PROBLEMS AND TASKS –
1. Answer these from the datahead page below, one line each:
(a) Which band inspired the name "datahead"?
(b) On which port does the ChromaDB Web UI run?
(c) How much available RAM is listed as the minimum?
2. Print the part of the datahead page that opens with the words containing "Note: The name" and closes with "for LLM integration!".

Note: The name "datahead" is inspired by the band Radiohead - a playful nod to processing music data! 🎸
A FastAPI wrapper for a music embedding pipeline that can upload music files and find similar music using vector similarity search. Now with MCP (Model Context Protocol) support for LLM integration!
- 🎵 Music File Upload: Upload music files (MP3, WAV, FLAC, M4A, etc.) and automatically generate embeddings
- 🔍 Similarity Search: Find similar music using uploaded files or existing file IDs
- 🐳 Docker Support: Complete containerized setup with ChromaDB
- 📊 Vector Database: Uses ChromaDB for efficient similarity search
- 🎯 Audio Processing: Advanced audio segmentation and feature extraction
- 🔧 RESTful API: Clean REST API with automatic documentation
- 🤖 MCP Server: Model Context Protocol server for LLM integration
datahead/
├── src/ # Source code
│ ├── api/ # API components
│ │ ├── api.py # FastAPI application
│ │ ├── mcp_server.py # MCP server
│ │ └── mcp_config.json
│ ├── core/ # Core pipeline components
│ │ ├── audio_processor.py
│ │ ├── embedding_generator.py
│ │ ├── ingestion_pipeline.py
│ │ └── vector_store.py
│ ├── utils/ # Utilities and configuration
│ │ ├── config.py
│ │ └── start_api.py
│ ├── main.py # Main entry point
│ ├── requirements.txt
│ ├── Dockerfile
│ └── setup.py
├── scripts/ # Utility scripts
│ ├── main.py # Pipeline CLI
│ └── example_usage.py
├── tests/ # Test files
│ ├── test_pipeline.py
│ └── test_mcp.py
├── docker-compose.yml # Docker setup
├── start_docker.sh # Docker startup script
└── README.md # This file
- Docker and Docker Compose installed
- At least 4GB of available RAM
git clone <your-repo>
cd datahead
chmod +x start_docker.sh
./start_docker.sh
This will start:
- ChromaDB on port 8000
- Datahead on port 8080
- ChromaDB Web UI on port 3000
- API Documentation: http://localhost:8080/docs
- Health Check: http://localhost:8080/health
- ChromaDB Web UI: http://localhost:3000
- Python 3.11+
- FFmpeg installed
- ChromaDB (can be run via Docker)

DATA TO EXAMINE –
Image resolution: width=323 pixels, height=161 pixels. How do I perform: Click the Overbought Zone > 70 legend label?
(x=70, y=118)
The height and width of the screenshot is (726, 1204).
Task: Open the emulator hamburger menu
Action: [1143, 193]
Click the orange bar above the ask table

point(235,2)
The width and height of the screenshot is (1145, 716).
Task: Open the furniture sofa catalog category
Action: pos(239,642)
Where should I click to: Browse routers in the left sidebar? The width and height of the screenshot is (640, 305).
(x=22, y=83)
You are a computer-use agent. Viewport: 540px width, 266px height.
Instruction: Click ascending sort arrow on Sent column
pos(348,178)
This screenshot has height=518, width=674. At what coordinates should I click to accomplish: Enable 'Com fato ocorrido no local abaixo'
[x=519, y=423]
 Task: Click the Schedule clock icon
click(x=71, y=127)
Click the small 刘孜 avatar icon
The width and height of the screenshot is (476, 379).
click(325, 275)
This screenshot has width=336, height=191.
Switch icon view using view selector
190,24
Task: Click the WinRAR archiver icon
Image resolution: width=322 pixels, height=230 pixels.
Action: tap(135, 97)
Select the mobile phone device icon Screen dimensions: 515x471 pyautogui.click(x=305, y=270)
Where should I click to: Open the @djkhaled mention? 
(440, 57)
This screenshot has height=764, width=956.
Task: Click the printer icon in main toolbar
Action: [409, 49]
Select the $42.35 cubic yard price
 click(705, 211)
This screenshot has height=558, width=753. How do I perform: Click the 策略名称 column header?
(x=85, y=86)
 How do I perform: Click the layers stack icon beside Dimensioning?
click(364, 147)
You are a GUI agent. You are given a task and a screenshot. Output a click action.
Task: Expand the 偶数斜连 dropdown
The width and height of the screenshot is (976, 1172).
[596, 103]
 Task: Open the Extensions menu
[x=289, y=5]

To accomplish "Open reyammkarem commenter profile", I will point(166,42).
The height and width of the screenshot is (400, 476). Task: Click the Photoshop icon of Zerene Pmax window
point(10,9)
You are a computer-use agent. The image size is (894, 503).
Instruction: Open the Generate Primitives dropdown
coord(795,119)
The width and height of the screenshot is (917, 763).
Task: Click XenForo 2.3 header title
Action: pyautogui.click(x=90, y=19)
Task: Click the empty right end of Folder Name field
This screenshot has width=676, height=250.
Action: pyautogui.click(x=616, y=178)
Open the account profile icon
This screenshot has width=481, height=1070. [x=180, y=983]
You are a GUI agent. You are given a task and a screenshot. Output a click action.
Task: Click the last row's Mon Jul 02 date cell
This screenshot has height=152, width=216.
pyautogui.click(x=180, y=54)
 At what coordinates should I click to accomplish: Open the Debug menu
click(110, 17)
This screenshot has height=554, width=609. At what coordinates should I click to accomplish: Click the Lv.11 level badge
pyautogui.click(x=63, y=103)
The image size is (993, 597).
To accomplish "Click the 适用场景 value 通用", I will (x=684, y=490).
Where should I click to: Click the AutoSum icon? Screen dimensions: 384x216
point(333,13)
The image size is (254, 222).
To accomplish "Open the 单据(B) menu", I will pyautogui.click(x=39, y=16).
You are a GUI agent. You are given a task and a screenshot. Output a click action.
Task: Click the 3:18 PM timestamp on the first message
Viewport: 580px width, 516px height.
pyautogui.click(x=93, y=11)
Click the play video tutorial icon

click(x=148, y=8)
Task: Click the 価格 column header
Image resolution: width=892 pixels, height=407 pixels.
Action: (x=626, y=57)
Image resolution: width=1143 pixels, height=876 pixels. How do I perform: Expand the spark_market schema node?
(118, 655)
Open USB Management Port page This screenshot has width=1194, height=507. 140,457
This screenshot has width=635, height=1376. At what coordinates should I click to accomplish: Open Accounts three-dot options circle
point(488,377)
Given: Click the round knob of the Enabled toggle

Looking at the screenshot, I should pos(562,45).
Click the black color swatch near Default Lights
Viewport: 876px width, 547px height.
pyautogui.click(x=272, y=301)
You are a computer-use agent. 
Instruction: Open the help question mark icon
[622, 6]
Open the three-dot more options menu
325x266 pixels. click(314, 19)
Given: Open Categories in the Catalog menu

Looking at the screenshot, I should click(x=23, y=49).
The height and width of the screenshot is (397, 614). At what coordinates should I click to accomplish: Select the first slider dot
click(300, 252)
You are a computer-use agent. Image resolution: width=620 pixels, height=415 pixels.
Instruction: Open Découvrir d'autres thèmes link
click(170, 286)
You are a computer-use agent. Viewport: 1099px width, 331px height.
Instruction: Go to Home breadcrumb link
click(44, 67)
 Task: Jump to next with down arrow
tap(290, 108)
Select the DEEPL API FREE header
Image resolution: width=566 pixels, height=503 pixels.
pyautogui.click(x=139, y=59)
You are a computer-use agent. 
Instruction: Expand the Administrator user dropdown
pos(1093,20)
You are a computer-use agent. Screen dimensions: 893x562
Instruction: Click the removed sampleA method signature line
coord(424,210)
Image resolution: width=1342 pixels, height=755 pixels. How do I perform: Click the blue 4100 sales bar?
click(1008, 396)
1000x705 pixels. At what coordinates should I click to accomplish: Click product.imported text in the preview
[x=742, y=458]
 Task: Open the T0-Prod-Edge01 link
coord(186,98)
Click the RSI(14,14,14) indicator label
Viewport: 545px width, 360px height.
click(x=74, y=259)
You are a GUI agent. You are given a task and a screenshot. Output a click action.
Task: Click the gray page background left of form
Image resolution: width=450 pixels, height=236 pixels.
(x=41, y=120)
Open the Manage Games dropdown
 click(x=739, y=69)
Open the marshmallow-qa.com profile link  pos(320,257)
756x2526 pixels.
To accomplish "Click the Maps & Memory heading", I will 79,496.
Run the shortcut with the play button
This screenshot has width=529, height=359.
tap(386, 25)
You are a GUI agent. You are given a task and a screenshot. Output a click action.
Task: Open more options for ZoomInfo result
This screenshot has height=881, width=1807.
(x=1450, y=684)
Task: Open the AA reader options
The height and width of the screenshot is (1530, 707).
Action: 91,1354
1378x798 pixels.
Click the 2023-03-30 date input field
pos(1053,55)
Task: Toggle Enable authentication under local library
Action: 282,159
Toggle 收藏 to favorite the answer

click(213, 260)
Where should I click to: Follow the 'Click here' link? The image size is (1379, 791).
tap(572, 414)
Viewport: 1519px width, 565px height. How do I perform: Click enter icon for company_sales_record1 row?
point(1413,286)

ANSWERS FOR THIS EXERCISE –
1.
(a) Radiohead
(b) Port 3000
(c) At least 4GB

2.
Note: The name "datahead" is inspired by the band Radiohead - a playful nod to processing music data! 🎸
A FastAPI wrapper for a music embedding pipeline that can upload music files and find similar music using vector similarity search. Now with MCP (Model Context Protocol) support for LLM integration!